La verdad es que carecía de gran parte de la gracia que mostraba sobre el ring. Su cuerpo ya no lucía tan majestuoso y había perdido la velocidad del pasado glorioso. Así y todo decidió regresar y el 2 de octubre de 1980 su antiguo sparring Larry Holmes lo derrotó por nocaut técnico en el undécimo round. Era un final poco decoroso para un fantástico púgil, pero Alì insistía en engañarse. Protagonizó otro fugaz retorno el 11 de diciembre de 1981, cuando cayó a manos de Trevor Berbick en el capítulo final de una carrera que estadísticamente se resume en 56 victorias (37 por nocaut) y cinco derrotas.
No sólo había dejado de ser el gran campeón, sino que se vio obligado a enfrenar a un oponente del que no podría librarse: en 1984 le diagnosticaron mal de Parkinson.
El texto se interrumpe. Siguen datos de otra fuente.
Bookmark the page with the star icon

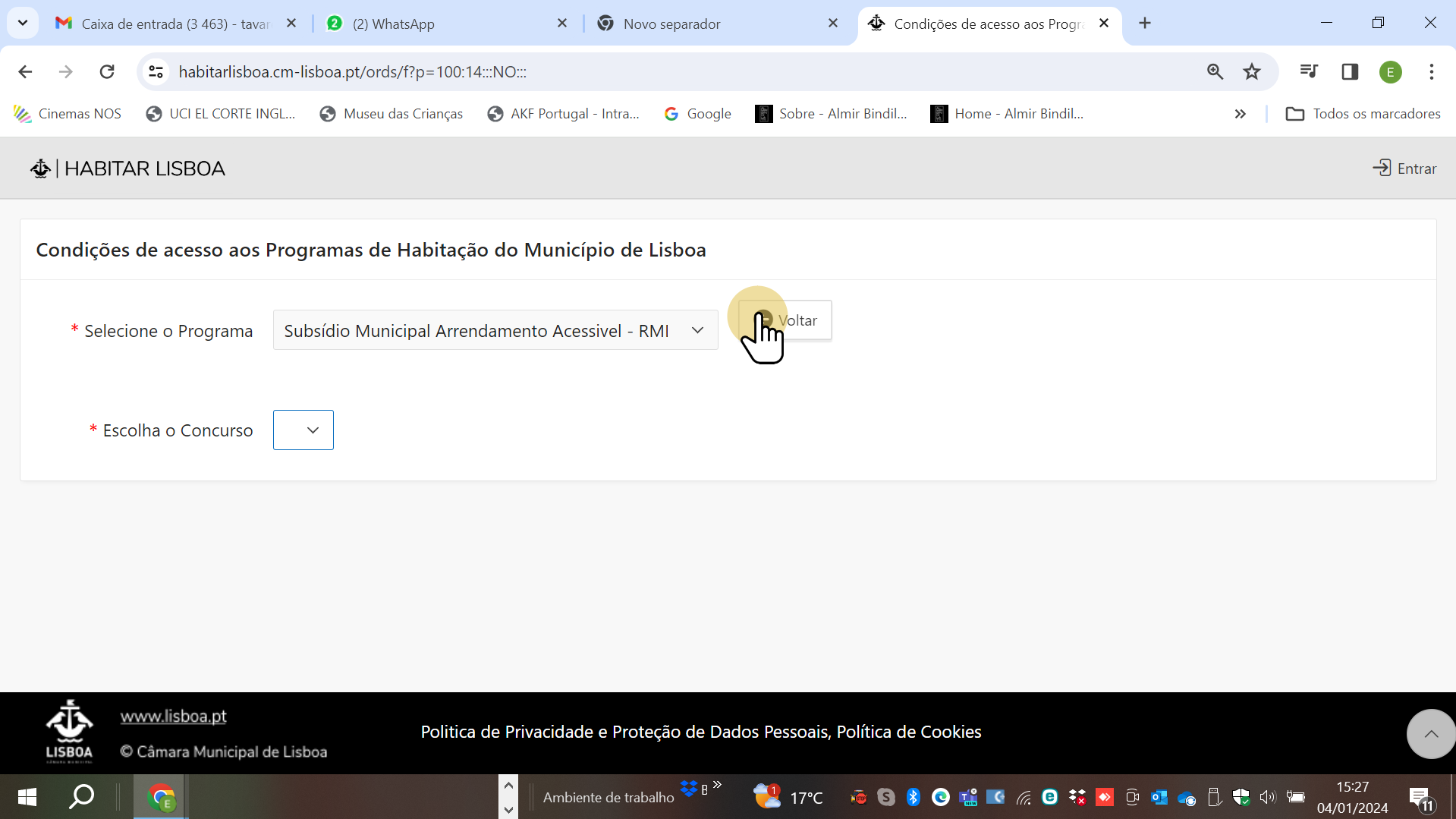[x=1252, y=71]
El 20 de julio de 1996, un Alì que se antojaba un hombre consumido por su enfermedad y poco se parecía al magnífico boxeador de otros tiempos encendió la llama en los Juegos de Atlanta. En una suerte de reconciliación definitiva con el Comité Olímpico Internacional, el 3 de agosto de ese año el presidente de ese organismo, Juan Antonio Samaranch, le entregó una medalla similar a la que había ganado en Roma 1960 y que descansaba en las aguas de aquel río al que la lanzó furioso por ser discriminado.
Instaurado como ícono del deporte mundial, Muhammad Alì murió el 3 de junio de 2016, a los 74 años, en un hospital de Phoenix, Arizona, al que había ingresado por problemas respiratorios.
“Soy el más rápido, el más rudo y el más lindo”, solía decir de sí mismo. Pero quizás quien mejor lo describió como artista del boxeo fue un fanático de ese deporte como el escritor Norman Mailer, autor de éxitos como Los desnudos y los muertos y La canción del verdugo y que inmortalizó la pelea Alì-Foreman en El combate, cuando resumió: “Clay sabía cómo trabajar sobre la vanidad de los otros, cómo hacerlos sentir ridículos y, por lo tanto, forzarlos a cometer errores cruciales. Clay sabía que un peleador que había sido atado psicológicamente antes de subir al ring, ya había perdido la mitad, tres cuartos, no toda la pelea…”. Mailer no decía que ese resto de la contienda dependía nada más y nada menos que de Alí, un boxeador espectacular e implacable.